For people operating on a tight time line or patients whose healing isn’t progressing, PRP therapy can be the best option. It’s an outpatient procedure that most doctors can perform in 15 to 20 minutes. Better yet, “We don’t add anything that we didn’t take out of the body – I don’t even typically use an anticoagulant,” says Glashow. “I feel not using any outside chemicals products reduces the chance of any negative side effects.” Doctors are finding that the benefits of PRP seem to be cumulative, so some patients will require between two and four injections over the course of a few weeks.
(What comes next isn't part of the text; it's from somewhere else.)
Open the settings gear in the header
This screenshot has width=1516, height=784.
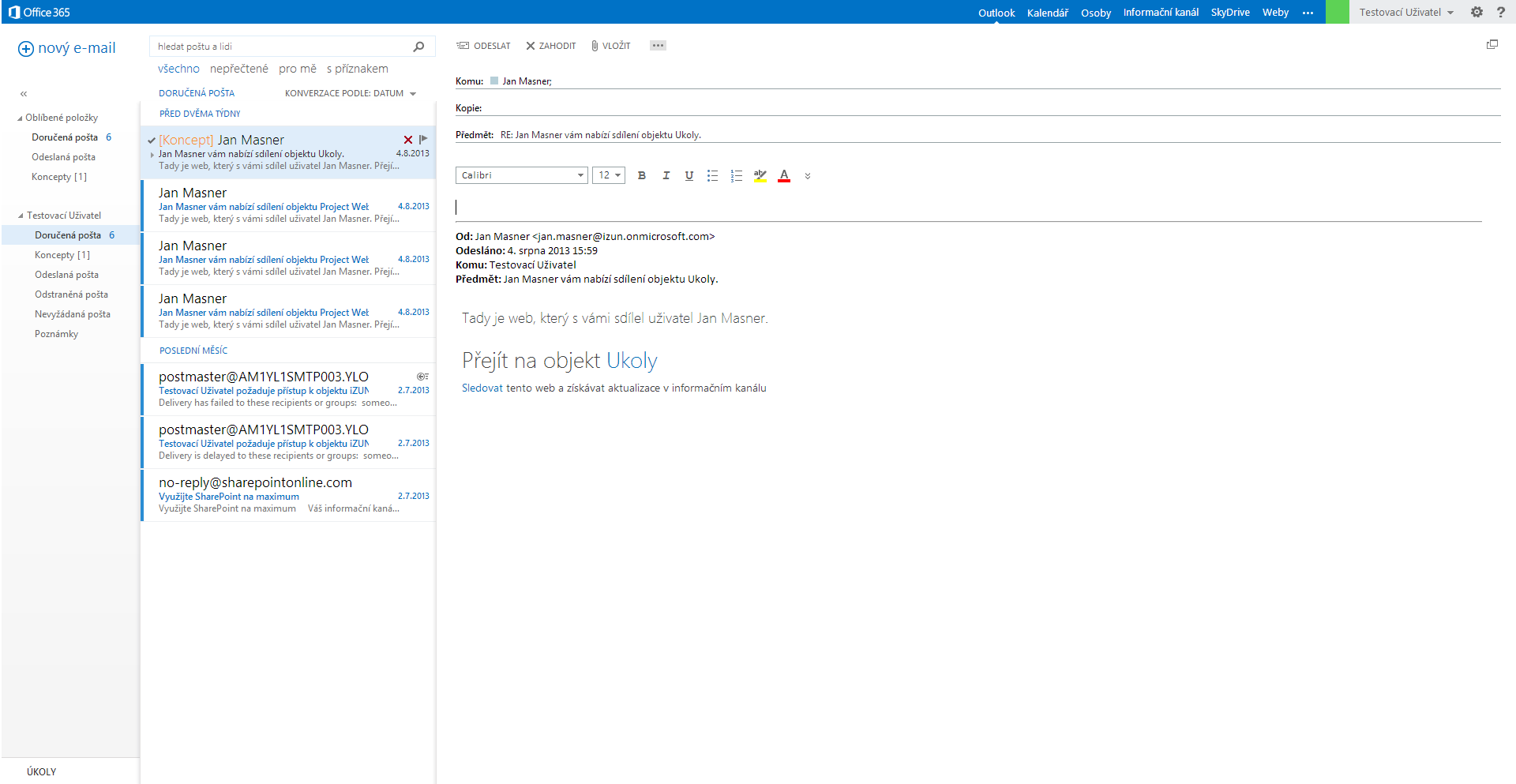(x=1477, y=12)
Doctors are still discovering the best ways of administering PRP therapy, and any physician you see should be candid about this. “PRP is a very new area,” says Glashow. “We don’t have all the answers yet. But we have a new tool in our toolbox for healing injuries.” PRP therapy isn’t for everyone, but it can be highly effective for serious injuries that aren’t getting better or aren’t getting better fast enough. “It may be necessary for the athlete who’s not coming back fast enough from the muscle strain, or that person who’s an a sprained knee for months and months and it’s not getting better,” says Glashow.
Research breakthroughs
While much research has focused on the mechanical aspects of healing, this is a potential breakthrough on the biological side. Major laboratory and clinical trials are striving both to deepen doctors’ understanding of how it works and how to best administer it.
“Right now there are several lab studies going on that are showing that with PRP therapy, the healing process is being sped up at the cellular level,” says Glashow. “That is the laboratory science of it – showing that this is not hokey and really does work.”
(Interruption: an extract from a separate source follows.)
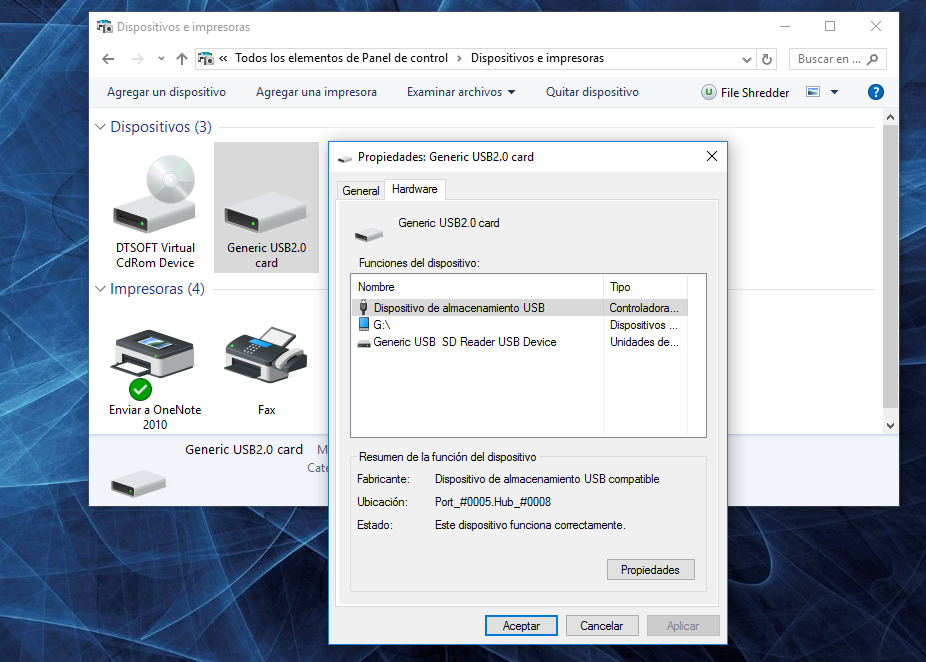Expand the address bar history dropdown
Clinical trials are showing how people respond to the process that has proved so effective in animal studies. For instance, several clinical trials have shown benefits in the treatment of tennis elbow, MCL (medial collateral ligament) injuries of the knee and Achilles tendon injuries, with new cells forming more quickly thanks to the injections. In addition, recent laboratory studies in animals are proving that PRP may have a positive effect on allograft ligament
healing in the knee. PRP is such a new therapy that there isn’t easy to find a doctor with expertise in it. Glashow advises patients to ask their orthopedic surgeon or sports-medicine specialist if they offer this therapy; if these specialists don’t, they can give you a referral.
Questions for your doctor:
Although PRP therapy has proved highly effective for some patients, it’s not an appropriate treatment for every injury or every patient. The best way to figure out if you could benefit from PRP is by talking to your doctor and getting a second opinion, if necessary.
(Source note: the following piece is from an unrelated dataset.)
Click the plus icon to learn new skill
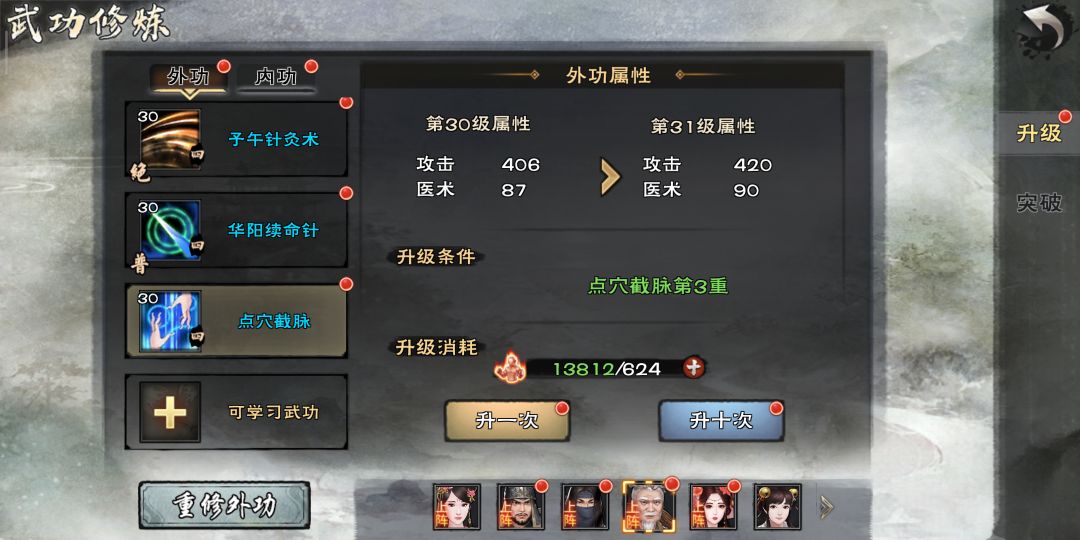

If your doctor is recommending cortisone, ask, “Am I a candidate for PRP?” You also should raise the idea with your doctor if you’re working under a tight deadline. “If you’re really under the gun and trying to get back to the game earlier,” says Glashow, then ask, “Could PRP help me heal faster?”
What you can do:
Don’t take Advil or Aleve. Advil and Aleve are non steroidal anti-inflammatory drugs that can’t be combined with PRP. “That means no Advil and Aleve for two weeks before PRP is done,” says Dr. Glashow, “And I don’t allow my patients to take it again for four to six weeks afterward.”
Check for drug interactions.
Make sure your doctor has a complete list of your current meds. “Other medications can interfere with the PRP process,” says Glashow. “So some people aren’t candidates.”